PASSAGE GIVEN >>
· · · ·
Ancient Source Analysis - CLAS 141 - F20


Ancient Source Analysis


Details

  • Due: September 25, 2 PM EST (by email)
  • Length: 1000 - 1500 words
  • Format: Double-spaced, 12-point font

Assignment

One of the key skills that I would like you to develop over the course of the semester is the ability read and analyze ancient sources closely. These skills will not only serve you as students of ancient history, but also as readers and consumers of texts more generally. This first project seeks to take you through this process in a detailed and rigorous manner.

You will read a number of passages that historians have used to reconstruct an event often referred to as the Lelantine War. The event has attracted a lot of scholarly attention due to the nature of the sources involved.

Your analysis will be broken up into three parts. The first part of your analysis will include a bit of basic research about the sources. You will look up the different sources and their authors in the Oxford Classical Dictionary and write up a brief two to three sentence summary of each source. Your summary should explain include the following pieces of information:

  • When the author lived
  • Where the author came from
  • The nature of the work cited (e.g. genre/purpose)

The second part of your analysis will attempt to establish some basic facts about the Lelantine War. You will answer the following question in the second part of your analysis:

  • Can we establish definitely the participants in the war?
    • Which sources explicitly speak about the war’s participants?
    • Does the answer to this question change over time?
    • Is there reason to think these sources that speak to it are accurate or inaccurate?
  • Can we establish definitely the cause of the war?
    • Which sources explicitly speak about the war’s causes?
    • Does the answer to this question change over time?
    • Is there reason to think these sources that speak to it are accurate or inaccurate?
  • Can we establish definitely the date of the war?
· · · ·
RECORDED DATA >>
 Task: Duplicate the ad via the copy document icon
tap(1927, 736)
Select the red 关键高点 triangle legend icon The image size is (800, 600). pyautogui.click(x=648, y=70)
· · · ·
GIVEN INSTRUCTION >> Reproduce the entire assignment sheet on ancient source analysis word for word. The material has nothing to do with the assignment sheet.

THE RESULT >>
Ancient Source Analysis - CLAS 141 - F20


Ancient Source Analysis


Details

  • Due: September 25, 2 PM EST (by email)
  • Length: 1000 - 1500 words
  • Format: Double-spaced, 12-point font

Assignment

One of the key skills that I would like you to develop over the course of the semester is the ability read and analyze ancient sources closely. These skills will not only serve you as students of ancient history, but also as readers and consumers of texts more generally. This first project seeks to take you through this process in a detailed and rigorous manner.

You will read a number of passages that historians have used to reconstruct an event often referred to as the Lelantine War. The event has attracted a lot of scholarly attention due to the nature of the sources involved.

Your analysis will be broken up into three parts. The first part of your analysis will include a bit of basic research about the sources. You will look up the different sources and their authors in the Oxford Classical Dictionary and write up a brief two to three sentence summary of each source. Your summary should explain include the following pieces of information:

  • When the author lived
  • Where the author came from
  • The nature of the work cited (e.g. genre/purpose)

The second part of your analysis will attempt to establish some basic facts about the Lelantine War. You will answer the following question in the second part of your analysis:

  • Can we establish definitely the participants in the war?
    • Which sources explicitly speak about the war’s participants?
    • Does the answer to this question change over time?
    • Is there reason to think these sources that speak to it are accurate or inaccurate?
  • Can we establish definitely the cause of the war?
    • Which sources explicitly speak about the war’s causes?
    • Does the answer to this question change over time?
    • Is there reason to think these sources that speak to it are accurate or inaccurate?
  • Can we establish definitely the date of the war?